* ВЫБРАННЫЙ ФРАГМЕНТ:
┏━━
Но нет сомнения, что реальность не настолько мрачна. В большинстве стран, если это только не осложняется политическими, экономическими и социальными факторами, крайние позиции не разделяются большинством. Всегда сохраняется значительное число иудеев, христиан и мусульман (которое, конечно, колеблется в зависимости от периода времени и страны), которые, хоть и ведут себя безразлично, лениво или невежественно по отношению к своей религии, ни в коем случае не хотят отказываться от всех элементов своей иудейской, христианской или мусульманской веры и жизни. С другой стороны, они не готовы и всё сохранять: многие католики не согласны признать абсолютно все догмы и нравоучения Рима, многие протестанты не воспринимают буквально каждую библейскую фразу, многие иудеи не соблюдают Галаху во всём, так же как и многие мусульмане не придерживаются строго всех заповедей шариата.

Как бы то ни было, если только не углубляться в некоторые поздние исторические формы и проявления, а обратить внимание на основополагающие документы и изначальные свидетельства – «священные писания» – каждой религии (иудейскую Библию, Новый Завет и Коран), то нет никаких сомнений, что «непреходящее» в религии (то есть то, что должно в ней остаться) – это не просто «существующее» (то, что существует в данный период времени), а то, что составляет её «ядро», «суть», «сущность» и определяется ее «священным писанием». Так что здесь встает вполне практический вопрос: что должно составлять непреходяще актуальный и постоянно обязательный элемент каждой из наших религий?  Должно быть ясно, что сохранять требуется далеко не всё, но необходимо сохранить суть веры, средоточие и основу соответствующей религии, её писания и верования!  Об этом заявил Иоанн XXIII в своей знаменитой вступительной речи на Втором Ватиканском соборе, в котором я принимал участие в качестве советника-теолога наряду с Йозефом Ратцингером, ныне папой Бенедиктом XVI, – каждому из нас, двух юных теологов, тогда не было ещё двадцати лет!
┗━━
* ИМЕЮЩИЕСЯ ДАННЫЕ:
┏━━
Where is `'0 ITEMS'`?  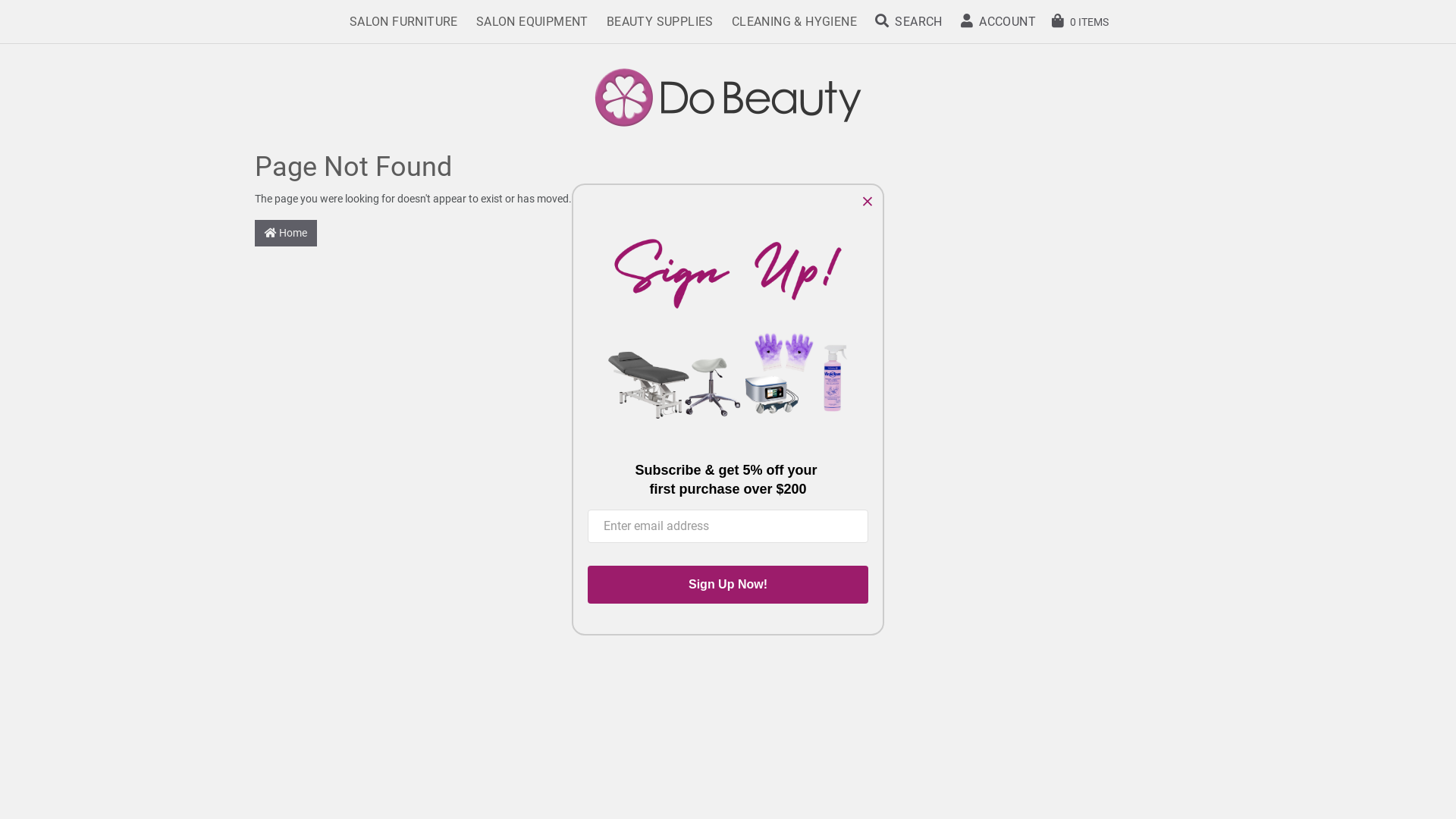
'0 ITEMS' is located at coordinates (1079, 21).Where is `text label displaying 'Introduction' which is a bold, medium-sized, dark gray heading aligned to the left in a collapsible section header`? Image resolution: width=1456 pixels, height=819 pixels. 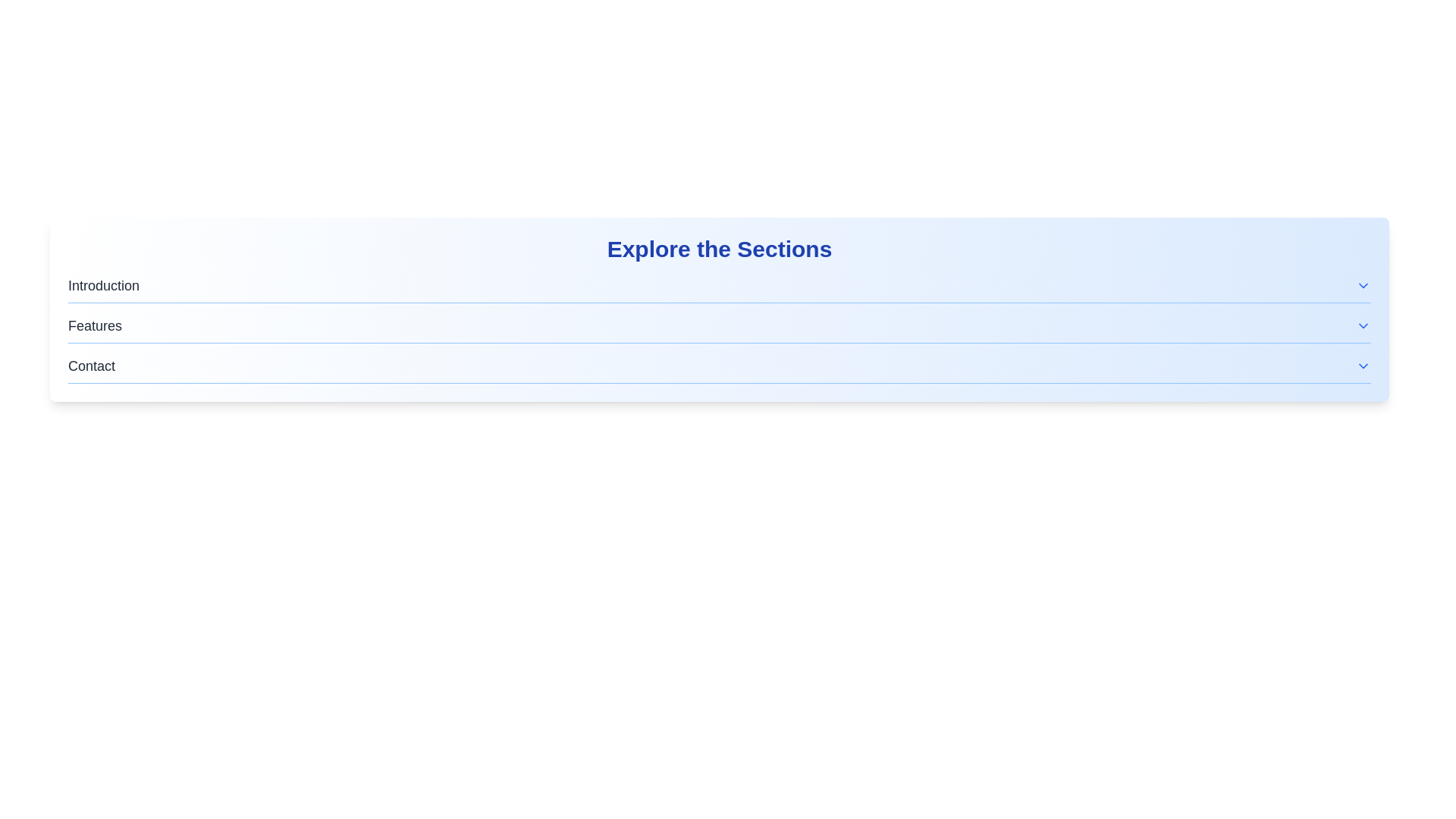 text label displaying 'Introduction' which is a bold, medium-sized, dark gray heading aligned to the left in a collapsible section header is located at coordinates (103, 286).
┗━━
* ЗАДАНИЕ: Пожалуйста, напишите продолжение фрагмента о сути религий, начиная сразу после его последнего предложения. Список никак не связан с фрагментом о сути религий.

* ПРАВИЛЬНЫЙ ОТВЕТ:
Но вы можете задать мне более конкретные вопросы, на которые я дам очень краткие ответы по существу.

Возможно, вы спросите меня:

1.  Что же следует сохранить в христианстве, чтобы оно не потеряло свою «душу»? Мой ответ таков: что бы ни утверждала и ни отвергала, какие бы интерпретации ни давала историческая, литературная или социологическая библейская критика, в свете основополагающих христианских вероучительных документов, ставших исторически нормативными и влиятельными, – в свете Нового Завета (рассматриваемого в контексте Ветхого Завета),  центральным содержанием этой веры является Иисус Христос как Мессия и Сын единого Бога Авраамова, проявляющий себя и сегодня через Святой Дух. Не может быть христианской веры, христианской религии без признания того, что «Иисус есть Мессия, Господь и Сын Божий» (1 Кор.: Iltouskyrios). Имя «Иисус Христос» есть динамический «центр» Нового Завета (и ни в коем случае не должно пониматься статически).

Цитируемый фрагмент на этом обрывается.